Familie bedeutet nach unser Definition, Verantwortung übernehmen, Sorge tragen und  Zuwendung schenken. Dafür bedarf es nicht nur der finanziellen und infrastrukturellen Rahmenbedingungen, sondern auch eines entsprechenden Zeitbudgets.

  • Flexible familiengerechte Arbeitszeiten. Die Arbeitszeit von Erwerbstätigen ist oft sehr flexibel gestaltet, jedoch einseitig zu Gunsten der ArbeitgeberInnen. Überstunden, Arbeit von zu Hause und am Wochenende über die Normalarbeitszeit hinaus sind keine Seltenheit. Dagegen setzt Zeitpolitik bei den Beschäftigten an und ermöglicht zeitlich fließende flexible Modelle der Wochenarbeitszeit. Dabei müssen auch Möglichkeiten über die eines Halbtags- oder Fulltimejobs gegeben sein. Job-Sharing, Homearbeit im Rahmen der Wochenarbeitszeit oder Zeitkonten bieten hier Möglichkeiten. Elternfreundliche Regelungen zur Tagesarbeitszeit setzen da ein, wo die Arbeitszeit ab Verlassen des Hauses zählt und so Wege zur Arbeit, zur Kindertagesstätte oder Schule mit berücksichtigt werden.
  • Im Lebensverlauf gibt es je nach familiärer und Lebenssituation Zeiten, in denen mehr Arbeit möglich, weniger Arbeit nötig ist. Dazu müssen Regelungen gefunden werden, wie Lebensarbeitszeit flexibel gestaltet werden kann. Eine vorher genau zu planende Auszeit stellen Sabbaticals dar, bei denen über mehrere Jahre Arbeitszeit oder Gehalt „gesammelt“ wird, um dann eine längere Zeit mit Bezahlung die Arbeitszeit ruhen zu lassen. Diese Möglichkeit ist für alle Branchen sicherzustellen.Darüber hinaus sind weitere Modelle in Zusammenarbeit mit den Gewerkschaften zu erörtern und modellhaft zu erproben.
  • Pflegezeit wie Elternzeit. Elternzeit und ihre Notwenigkeit sind in unserer Gesellschaft anerkannt. Sind jedoch aus dem Kindesalter erwachsene Familienangehörige zu pflegen, so gibt es außer unbezahltem Urlaub wenige Möglichkeiten, neben der Erwerbstätigkeit beziehungsweise mit gesichertem Einkommen die Pflege zu Hause oder im familiären Umfeld zu gewährleisten. Insbesondere Frauen leiden darunter und bleiben zu Hause, um für die Familienmitglieder zu sorgen.

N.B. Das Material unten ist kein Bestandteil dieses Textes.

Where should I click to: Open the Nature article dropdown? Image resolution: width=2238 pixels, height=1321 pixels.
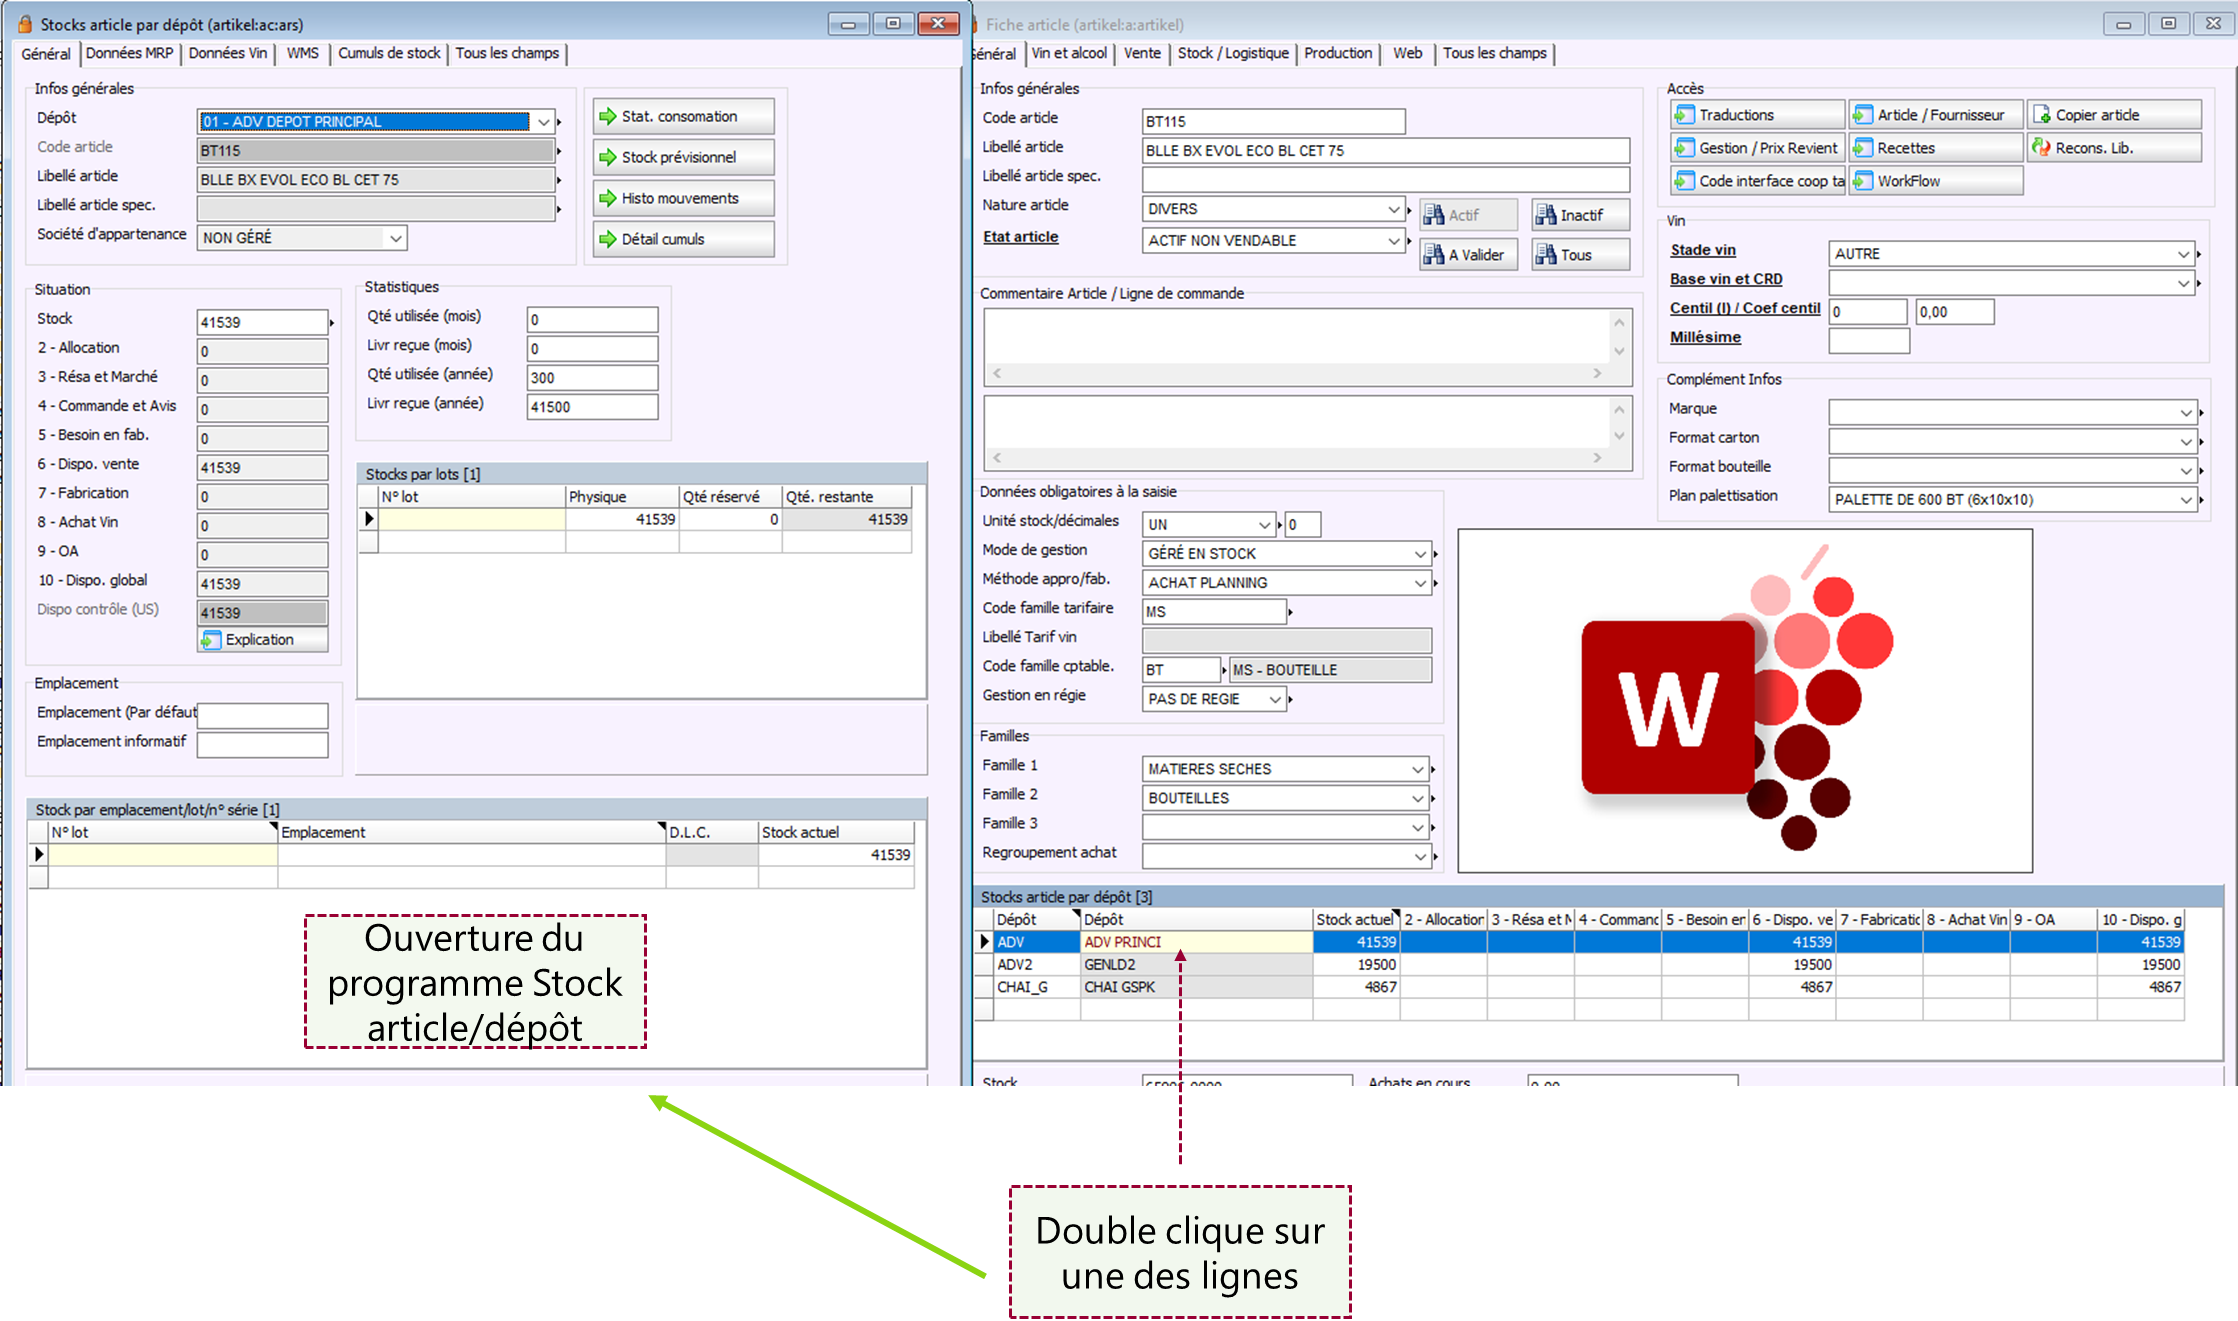(x=1393, y=209)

Hier ist sicherzustellen, dass als Pendant zur Elternzeit eine Pflegezeit eingeführt wird, während dieser auch Pflegegeld mit Lohnersatzfunktion gezahlt wird.

Familienpolitik in einem so weit gefassten Sinne steckt noch in den Kinderschuhen und wird kaum diskutiert. Für uns ist es wichtig, die geforderten Ansätze und Impulse in einer neuen Familienpolitik zu diskutieren, weiterzudenken, zu ergänzen und politisch umzusetzen. Denn nur eine Gesellschaft, die ihre Mitglieder bei der Umsetzung ihrer Lebensentwürfe unterstützt, ist eine solidarische Gesellschaft.